Below are several noteworthy interviewee responses to this inquiry:
- “ACO concepts have developed around primary care physicians, and there has been much less thought given to subspecialty care … a problem with our current health care system is fragmentation in subspecialty care. I think that oncology care lends itself to medical home models” (health system medical director, southeast).
- “Oncology is too big and complicated to try and tackle … they are cutting their teeth on the more straightforward ones … hip, knee, heart surgery [are] much more predictable … cancer is too broad to get disease focus” (health system oncology service line executive, mid-Atlantic).

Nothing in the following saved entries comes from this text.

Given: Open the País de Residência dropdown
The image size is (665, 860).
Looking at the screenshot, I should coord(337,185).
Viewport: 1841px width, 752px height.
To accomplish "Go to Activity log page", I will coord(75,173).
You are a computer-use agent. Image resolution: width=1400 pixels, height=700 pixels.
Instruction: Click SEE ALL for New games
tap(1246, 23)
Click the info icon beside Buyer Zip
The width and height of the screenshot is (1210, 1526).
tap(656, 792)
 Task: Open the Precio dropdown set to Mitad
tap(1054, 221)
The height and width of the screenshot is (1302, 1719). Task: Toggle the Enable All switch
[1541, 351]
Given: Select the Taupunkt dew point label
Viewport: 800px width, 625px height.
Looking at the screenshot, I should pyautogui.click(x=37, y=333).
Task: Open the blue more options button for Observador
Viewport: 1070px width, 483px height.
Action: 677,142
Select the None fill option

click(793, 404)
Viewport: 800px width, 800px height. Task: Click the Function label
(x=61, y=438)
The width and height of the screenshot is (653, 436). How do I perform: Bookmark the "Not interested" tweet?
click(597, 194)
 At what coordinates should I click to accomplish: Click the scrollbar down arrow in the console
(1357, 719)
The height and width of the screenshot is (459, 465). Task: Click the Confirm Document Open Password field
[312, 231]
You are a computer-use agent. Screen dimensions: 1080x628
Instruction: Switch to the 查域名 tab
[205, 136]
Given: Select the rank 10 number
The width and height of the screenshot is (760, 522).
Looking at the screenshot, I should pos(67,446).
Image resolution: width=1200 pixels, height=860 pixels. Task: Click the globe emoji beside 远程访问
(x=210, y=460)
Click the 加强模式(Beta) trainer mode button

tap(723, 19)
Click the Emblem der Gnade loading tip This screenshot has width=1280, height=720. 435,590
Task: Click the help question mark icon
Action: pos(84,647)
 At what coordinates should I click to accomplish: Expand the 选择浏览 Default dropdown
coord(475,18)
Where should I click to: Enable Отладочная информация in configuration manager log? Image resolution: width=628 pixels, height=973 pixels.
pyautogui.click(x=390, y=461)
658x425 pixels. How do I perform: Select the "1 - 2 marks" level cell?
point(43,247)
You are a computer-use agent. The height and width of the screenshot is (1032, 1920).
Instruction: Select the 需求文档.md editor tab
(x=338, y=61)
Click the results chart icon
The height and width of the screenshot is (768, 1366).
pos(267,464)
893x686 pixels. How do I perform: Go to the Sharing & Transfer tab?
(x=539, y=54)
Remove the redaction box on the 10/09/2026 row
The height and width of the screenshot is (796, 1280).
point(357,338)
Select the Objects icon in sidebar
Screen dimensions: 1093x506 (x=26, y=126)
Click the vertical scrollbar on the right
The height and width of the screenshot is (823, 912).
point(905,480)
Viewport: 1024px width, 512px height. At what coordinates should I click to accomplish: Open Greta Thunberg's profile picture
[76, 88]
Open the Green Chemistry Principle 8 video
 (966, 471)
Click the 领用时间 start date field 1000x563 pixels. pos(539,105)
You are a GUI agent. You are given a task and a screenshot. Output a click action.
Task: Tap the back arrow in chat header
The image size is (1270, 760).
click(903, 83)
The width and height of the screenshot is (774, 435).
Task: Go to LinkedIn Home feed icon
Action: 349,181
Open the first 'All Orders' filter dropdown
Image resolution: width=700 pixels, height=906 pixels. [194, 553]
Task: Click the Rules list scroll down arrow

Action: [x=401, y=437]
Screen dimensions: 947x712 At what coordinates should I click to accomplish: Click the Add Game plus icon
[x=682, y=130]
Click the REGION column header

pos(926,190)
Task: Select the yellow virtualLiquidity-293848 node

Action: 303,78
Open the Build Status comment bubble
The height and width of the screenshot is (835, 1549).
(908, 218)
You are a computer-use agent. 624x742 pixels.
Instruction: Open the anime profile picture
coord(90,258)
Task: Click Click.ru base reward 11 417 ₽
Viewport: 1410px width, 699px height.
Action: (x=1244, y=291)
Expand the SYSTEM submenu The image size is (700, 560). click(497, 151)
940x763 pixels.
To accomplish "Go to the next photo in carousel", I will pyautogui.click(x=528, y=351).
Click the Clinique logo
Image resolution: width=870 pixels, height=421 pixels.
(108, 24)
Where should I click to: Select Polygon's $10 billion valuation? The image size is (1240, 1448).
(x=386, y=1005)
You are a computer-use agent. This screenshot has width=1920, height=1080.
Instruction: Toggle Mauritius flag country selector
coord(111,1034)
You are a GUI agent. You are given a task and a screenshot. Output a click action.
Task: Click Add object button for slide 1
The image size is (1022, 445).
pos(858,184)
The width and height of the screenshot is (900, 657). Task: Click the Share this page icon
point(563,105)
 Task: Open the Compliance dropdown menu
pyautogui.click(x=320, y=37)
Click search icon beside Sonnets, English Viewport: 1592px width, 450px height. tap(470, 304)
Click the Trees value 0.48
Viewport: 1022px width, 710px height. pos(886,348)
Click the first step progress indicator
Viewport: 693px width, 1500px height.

- “I think that there has been a lot of focus on chronic disease because it has been more predictable from a cost perspective. The point is to address costs across the whole continuum … and that is where global payments may be the tool to make this happen” (multispecialty medical group practice chief executive, northeast).
- “So much of the cost occurs in the 6-months end-of-life period … my point is we really spend too much money on futile care because we are afraid to have the conversations about end-of-life care with all its social and political implications … somewhere, somebody has to be courageous enough to say this out loud” (academic medical center medical director, physician network, northeast; health system oncology service line executive, mid-Atlantic).
(6) Oncology-Specific Nontraditional Payment Redesign
Despite the status of oncology/cancer care within the broader context of ACO initiatives, the commercial health insurance sector is quite actively pursuing nontraditional and innovative methodologies in payment redesign for oncology services, typically at the community oncology level. United Healthcare and Aetna have been involved in earnest with oncology-specific payment redesign pilot programs for the last couple of years: United Healthcare with its five-site episode payment pilot, and Aetna with its shared savings–oriented pilot with Texas Oncology. Much of the payer activity in bending the oncology cost curve has surfaced within the past year, with initiatives in oncology payment redesign underway with a solid representation from Blue Cross plans, including oncology-specific pilot/demonstration projects in Maryland, New Jersey, Tennessee, Michigan, South Carolina, and southern California.
Oncology-specific payment redesign methodologies tend to focus on drug cost reduction achieved through compliance with clinical pathways. The predominant model has been to compensate oncologists at a premium for compliance with agreed-on clinical pathways. Typically, 80% compliance results in enhanced drug reimbursement, and noncompliance can result in a reduction in reimbursement.